Schaeffler: Conti Share Sale ‘Cannot be Ruled Out’
Maria-Elisabeth Schaeffler, the joint owner of the ball bearing manufacturer in control of 90 per cent of Continental AG, may sell some of the company’s Conti shares. Schaeffler told journalists at an automotive business conference in Berlin that the financial crisis was hindering her company’s plans to take over Continental AG. “It cannot be ruled out that a long-term orientated investor could take a larger stake in Continental,” the Financial Times quoted Schaeffler as saying.
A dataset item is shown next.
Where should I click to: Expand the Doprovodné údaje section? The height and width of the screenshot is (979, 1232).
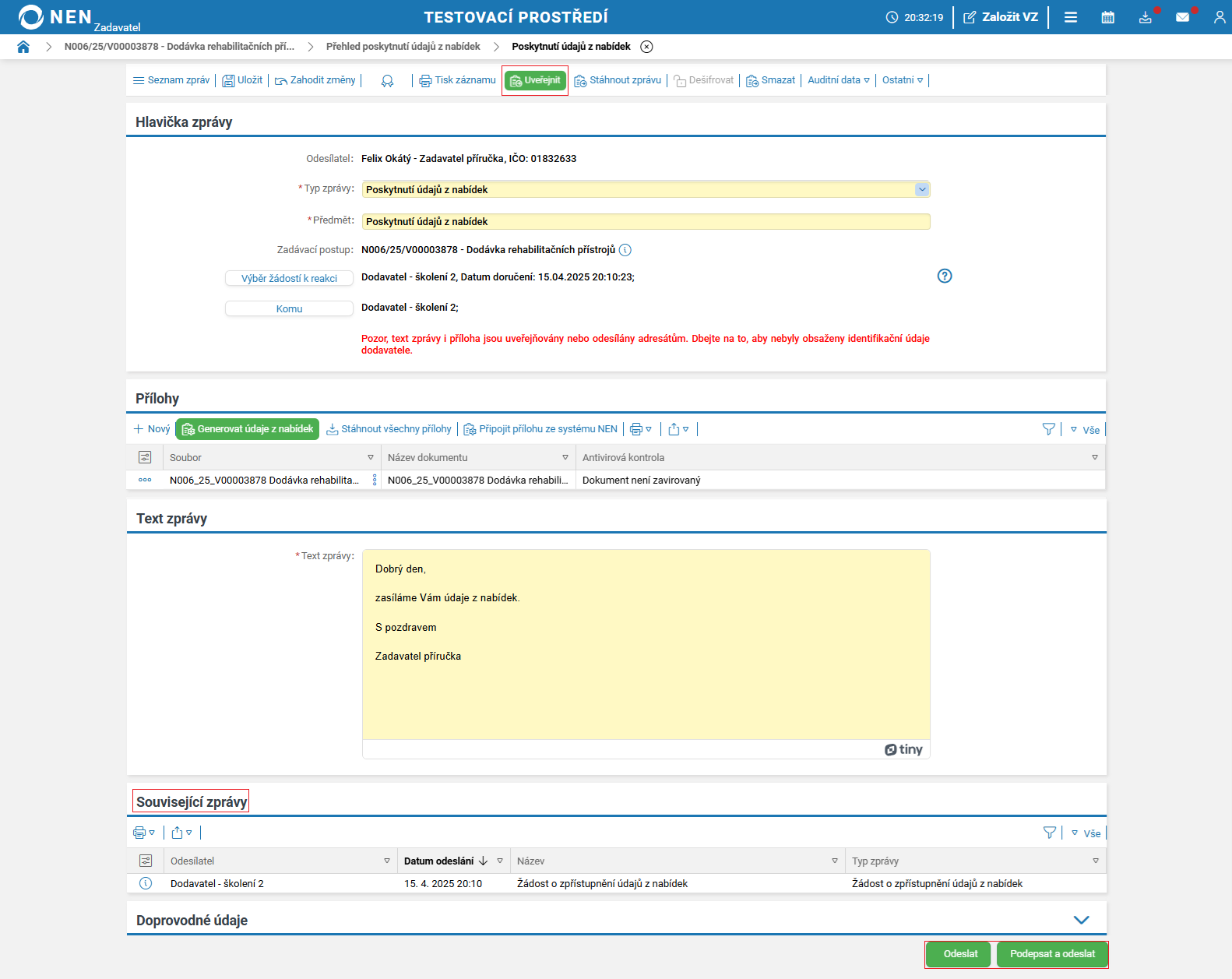click(x=1081, y=920)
When Schaeffler made its original 12.1 billion euro bid for Conti in July the company agreed to limit its shareholding to up to half of the company. Financial Times reported that approaches to sovereign wealth funds have been made as a way of off-loading the extra 40 per cent of the company Schaeffler holds.
In an unrelated development on 31 October 2008 Schaeffler announced it had sold has sold its Lacey Manufacturing Inc US subsidiary to Precision Engineered Products Inc., headquartered in Attleboro/Massachusetts. Schaeffler acquired the company back in 2001 as part of the earlier take-over of FAG Kugelfischer AG. In a statement on the matter the company reported that the reason for the sale was because Lacey does not belong to the Schaeffler Group’s core business. The statement described “rolling bearings…plain bearings and linear technology as well as automotive components and systems for engine, gearbox and chassis applications” as the company’s core business. Tyre and rubber products were noticeable by their absence from this definition.